Tuesday, April 4, 2017
Seventh Circuit Holds that Sex Includes Sexual Orientation
As I told my employment discrimination students last Thursday when we talked about sexual orientation and gender identity issues under Title VII, things are moving very fast in the courts on these issues. The Seventh Circuit, en banc, ruled today in Hively v. Ivy Tech, that sexual orientation discrimination was sex discrimination under Title VII. There were two concurrences, one by Judge Flaum and the other by Judge Posner, and a dissent by Judge Sykes.
I'm still digesting the opinion, but the court relied primarily on the two grounds advanced by the plaintiff--but for her sex, her affectional preferences would not have resulted in an adverse employment action, and that adverse employment actions taken because of the protected class of those the employee associates with or is romantically involved with, here sex, violate Title VII. The latter kind of associational claim has long been recognized for race. The court additionally drew support from the observation of the Supreme Court in Oncale that statutes often go beyond the principal evil they were primarily intended to address and the scenario in Price Waterhouse v. Hopkins, where but for the plaintiff's sex, her behavior would have been applauded. There is more to the analysis, including discussion of Romer v. Evans and the same sex marriage cases.
This en banc decision follows a panel decision issued last summer in which the court had agreed with much of the same reasoning but rejected Hively's claim because the panel felt bound by prior precedent to do so.

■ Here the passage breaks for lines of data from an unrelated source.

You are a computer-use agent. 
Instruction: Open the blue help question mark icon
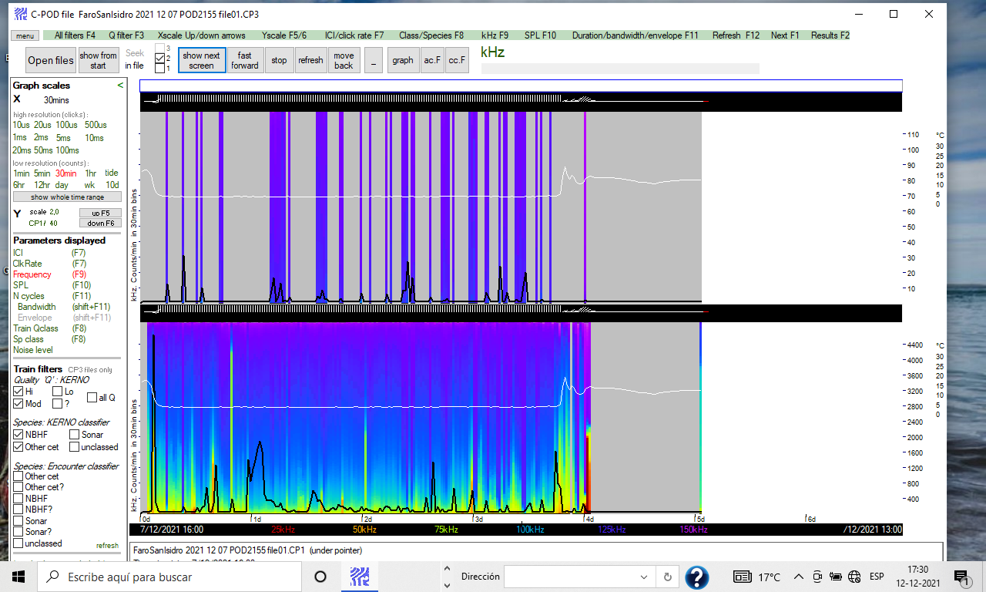696,577
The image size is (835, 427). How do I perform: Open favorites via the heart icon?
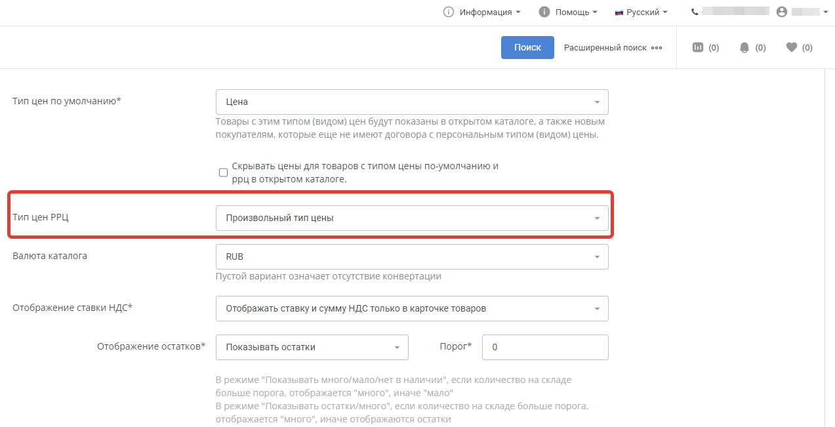791,47
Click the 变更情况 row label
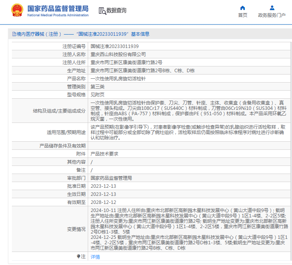The width and height of the screenshot is (292, 265). [76, 229]
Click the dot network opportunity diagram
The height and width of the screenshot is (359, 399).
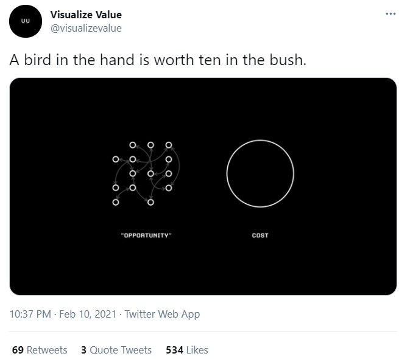pyautogui.click(x=142, y=173)
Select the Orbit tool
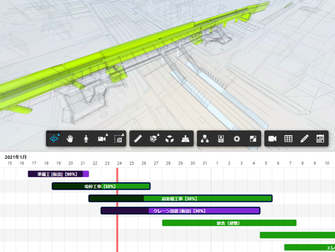The width and height of the screenshot is (335, 252). click(x=54, y=139)
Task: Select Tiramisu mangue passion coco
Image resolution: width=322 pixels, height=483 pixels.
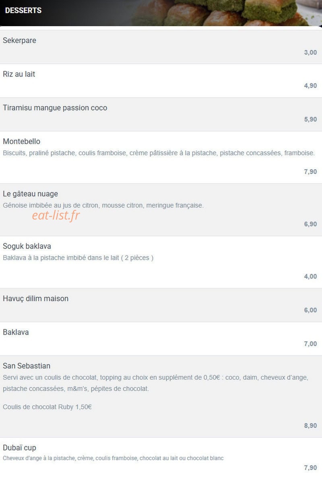Action: coord(161,114)
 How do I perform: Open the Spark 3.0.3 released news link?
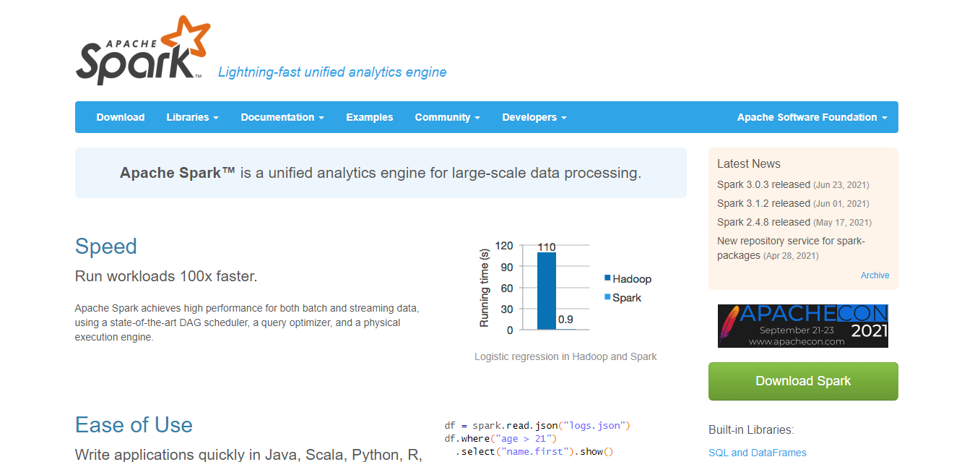(763, 184)
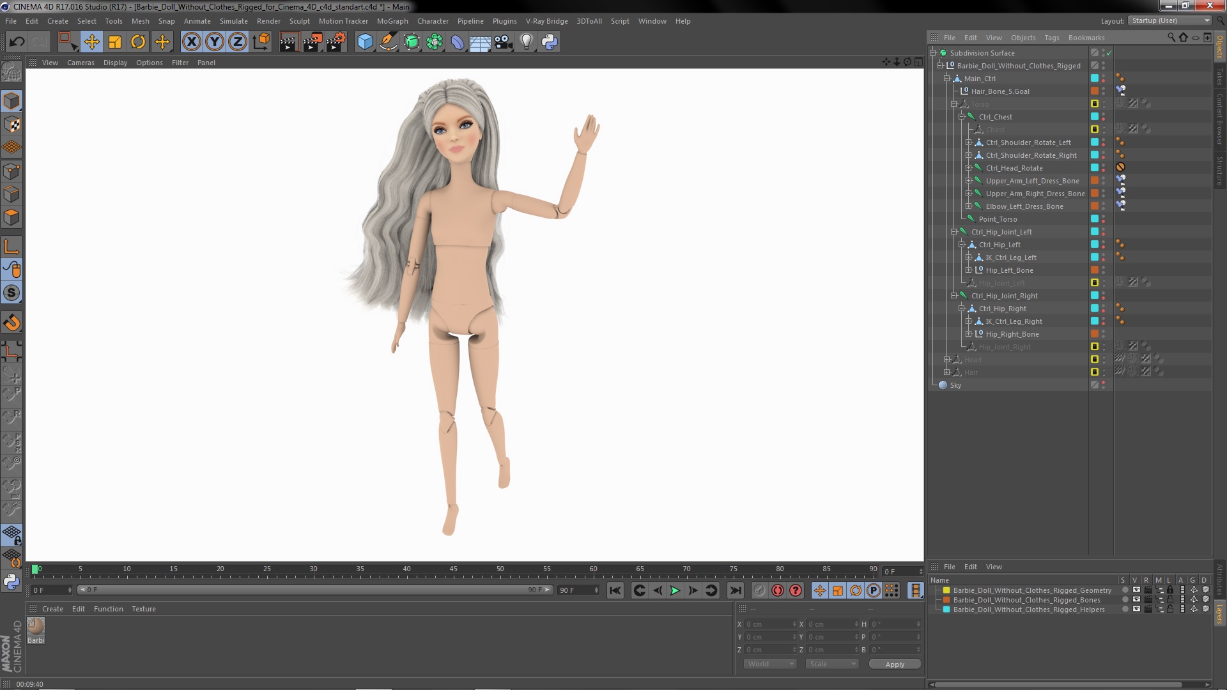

The Eleventh Circuit recently issued a similar decision in Evans v. Georgia Reg'l Hosp., although it did not analyze the issue in the same depth as the Seventh Circuit had. And a panel at the Second Circuit, in Christiansen v. Omnicom Group, Inc., just allowed a gay plaintiff's claim to proceed on a gender stereotyping theory even though it could not reconsider the court’s earlier decision holding that sexual orientation discrimination claims were not cognizable under Title VII. In that case, as Joe noted when the decision came out, Judge Katzmann wrote a concurrence urging the Circuit to find that sexual orientation discrimination violated Title VII.
This marks the first Circuit Court to agree with at least some of the EEOC's arguments on this issue. And given the speed with which these cases are being decided, it seems fairly certain to be headed to the Supreme Court.